Tampa has been one of the top three U.S. lodging markets in terms of [revenue per available room] growth between 2019 and [first quarter of] 2023, and the incredible market response to this financing is reflective of the capital markets sentiment around Tampa,” Davis said in a statement. 

David added that “strong population growth, corporate migration, and significant development activity” have combined with an uptick in leisure and group travel to the area to make Downtown Tampa Bay one of the more dynamic hotel markets in the United States. 

Located downtown at 100 West Kennedy Boulevard along the 2.6-mile-long Tampa Riverwalk, the Aloft Tampa Downtown is situated in the heart of a bustling hospitality neighborhood that includes two other hotels. The neighborhood doubles as the city’s central business district with a panoply of restaurants, schools, businesses and professional sporting events. 

The Aloft Tampa sits within walking distance of the numerous urban communities along nearby Water Street; the 600,000-square-foot Tampa Convention Center; the 21,500-seat Amalie Arena (home to the National Hockey League’s Tampa Bay Lightning); The University of Tampa, which enrolls more than 9,300 students; and Tampa General Hospital, the highly ranked 1,040-bed nonprofit medical center. 

The 130-key hotel was initially built as a bank in 1965 and closed in 2005 after having been converted into an office building, according to the Tampa Bay Times.

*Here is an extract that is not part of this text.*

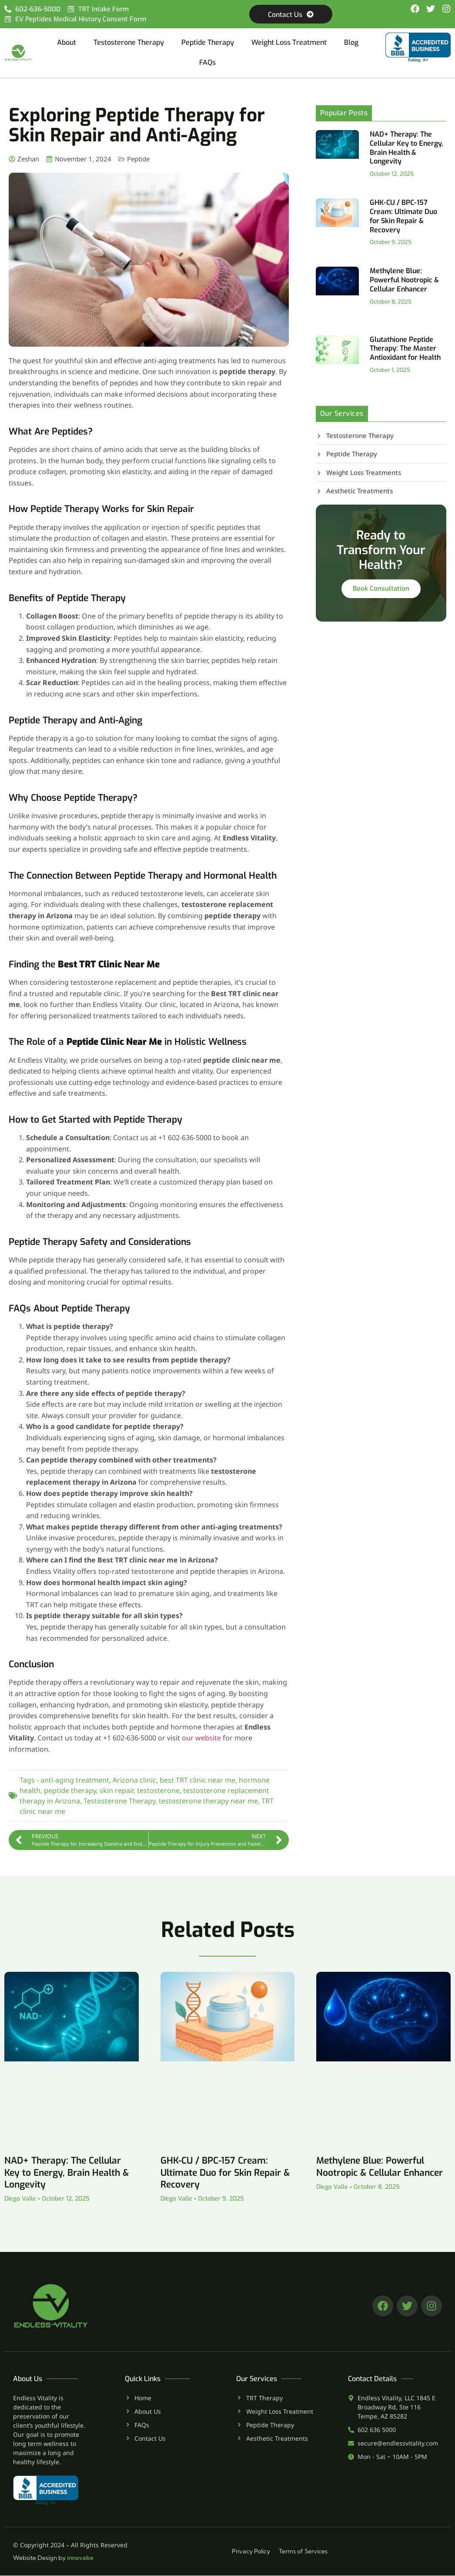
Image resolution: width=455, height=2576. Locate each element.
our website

After being sold in 2006 for $9 million, the property’s former owner, Starwood Property Hotels and Resorts, eventually agreed to redevelop the property into a hotel, and it opened in 2014 following a $20 million renovation, according to the Tampa Bay Times.  

In 2015, Starwood sold the hotel for $30 million to Pharos CB, who this month agreed to sell it to New York-based Newbond Holdings.

Today the Aloft Tampa Downtown includes an outdoor pool, fitness center and business center. 

Neil Luthra, founding partner at Newbond, said in a statement that the deal is Newbond’s third hotel investment in downtown Tampa since 2021, and one that continues to prove the conviction his firm has in the city’s “long-term growth story.”

“Tampa’s robust job and population growth, flourishing convention and tourism business,
and continued institutional investment have created one of the strongest real estate and
hospitality markets in the country,” said Luthra.

The acquisition price of the hotel’s September 2023 sale to Newbond was not reported.